Why You Can't Ignore Open-Source Software
A couple of years ago, my firm stumbled onto this great open-source tool for processing and editing 3D triangular meshes from laser scan data. Called MeshLab, the software was developed at the Institute of Information Science and Technologies (ISTI), part of the Italian National Research Council (CNR).
For our firm, MeshLab provided an inexpensive way to create a valuable visual communication tool for surface analysis when dealing with laser scan point clouds in forensic and construction applications. We thought we were the only ones using this tool, and for awhile, maybe we were. But the secret appears to be out. At the most recent SPAR International Conference this past April, MeshLab was everywhere.

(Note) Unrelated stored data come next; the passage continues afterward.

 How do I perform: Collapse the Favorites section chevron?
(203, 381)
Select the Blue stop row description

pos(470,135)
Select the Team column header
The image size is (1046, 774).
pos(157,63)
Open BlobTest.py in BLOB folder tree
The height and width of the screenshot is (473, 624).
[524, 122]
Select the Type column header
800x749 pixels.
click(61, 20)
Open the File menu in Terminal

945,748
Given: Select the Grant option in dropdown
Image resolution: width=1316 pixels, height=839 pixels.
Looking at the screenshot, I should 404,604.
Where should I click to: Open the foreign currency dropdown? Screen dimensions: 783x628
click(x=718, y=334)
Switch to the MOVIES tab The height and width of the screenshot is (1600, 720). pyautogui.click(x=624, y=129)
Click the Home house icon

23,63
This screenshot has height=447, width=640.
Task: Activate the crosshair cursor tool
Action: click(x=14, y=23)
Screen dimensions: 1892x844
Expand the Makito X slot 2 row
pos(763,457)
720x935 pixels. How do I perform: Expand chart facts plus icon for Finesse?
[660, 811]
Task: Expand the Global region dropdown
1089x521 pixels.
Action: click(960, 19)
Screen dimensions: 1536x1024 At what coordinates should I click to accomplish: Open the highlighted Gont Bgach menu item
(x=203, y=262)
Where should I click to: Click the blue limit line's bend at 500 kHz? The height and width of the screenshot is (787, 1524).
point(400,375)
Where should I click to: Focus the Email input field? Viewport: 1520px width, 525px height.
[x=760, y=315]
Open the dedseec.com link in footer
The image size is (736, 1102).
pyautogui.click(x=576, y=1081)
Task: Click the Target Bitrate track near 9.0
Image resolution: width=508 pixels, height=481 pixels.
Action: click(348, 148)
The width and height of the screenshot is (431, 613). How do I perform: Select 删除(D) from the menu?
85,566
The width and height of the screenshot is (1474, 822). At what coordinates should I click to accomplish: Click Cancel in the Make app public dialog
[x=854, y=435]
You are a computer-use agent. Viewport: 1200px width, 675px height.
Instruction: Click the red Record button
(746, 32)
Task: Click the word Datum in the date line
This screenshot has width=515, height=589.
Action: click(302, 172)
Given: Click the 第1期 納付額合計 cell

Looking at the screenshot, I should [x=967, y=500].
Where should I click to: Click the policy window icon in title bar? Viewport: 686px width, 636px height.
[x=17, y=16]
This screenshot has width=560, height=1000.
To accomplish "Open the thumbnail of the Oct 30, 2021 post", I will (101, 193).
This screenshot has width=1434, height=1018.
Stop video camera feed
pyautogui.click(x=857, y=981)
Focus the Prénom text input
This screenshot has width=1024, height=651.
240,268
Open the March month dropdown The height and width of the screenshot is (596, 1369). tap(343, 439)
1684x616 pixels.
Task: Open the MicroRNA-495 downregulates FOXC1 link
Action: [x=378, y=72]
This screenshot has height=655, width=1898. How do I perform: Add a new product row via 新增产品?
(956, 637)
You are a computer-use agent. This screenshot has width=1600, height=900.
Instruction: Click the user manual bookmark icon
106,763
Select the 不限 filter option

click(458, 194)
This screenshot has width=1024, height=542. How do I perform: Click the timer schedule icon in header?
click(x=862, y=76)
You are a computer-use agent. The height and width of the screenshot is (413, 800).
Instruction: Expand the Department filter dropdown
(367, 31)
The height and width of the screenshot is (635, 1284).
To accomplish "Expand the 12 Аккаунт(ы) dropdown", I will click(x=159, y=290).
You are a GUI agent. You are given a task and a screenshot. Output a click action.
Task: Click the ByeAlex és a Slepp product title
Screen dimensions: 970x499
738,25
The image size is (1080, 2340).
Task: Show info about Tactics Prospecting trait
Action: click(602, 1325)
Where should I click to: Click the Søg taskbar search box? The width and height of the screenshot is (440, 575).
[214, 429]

The implications are enormous. For one thing, the use of open-source software to create deliverables blows apart the traditional business model. No longer are small firms restricted in the type of deliverables they can provide based on their software budget. With a little imagination and the right technical skills, virtually anyone can create sophisticated 3D models of a project or jobsite and easily compete with much larger players for a slice of the market.
Additionally, these capabilities make it much easier for clients to see the value of laser scan data. People understand a mesh. It’s like laying a very intricate spider web of data across the surface; the surface remains visible beneath it. Another way to think about it is like a cheeseburger—you’re essentially melting imagery on top of the surface undulations. The ability to do this with both horizontal and vertical point cloud datasets is expanding the market for laser scanning services.
Of course, the open-source nature of these tools does present challenges. Large commercial software packages tend to be expensive for a reason—they’ve been thoroughly tested and evaluated to ensure that they’ll perform as intended, and they’re backed by extensive technical service. If something goes wrong (which it always does with software), all you have to do is spend some time on the phone with tech support. With open source software, you’re on your own. This means you have to proceed with caution and be careful about what you promise to deliver using open-source products.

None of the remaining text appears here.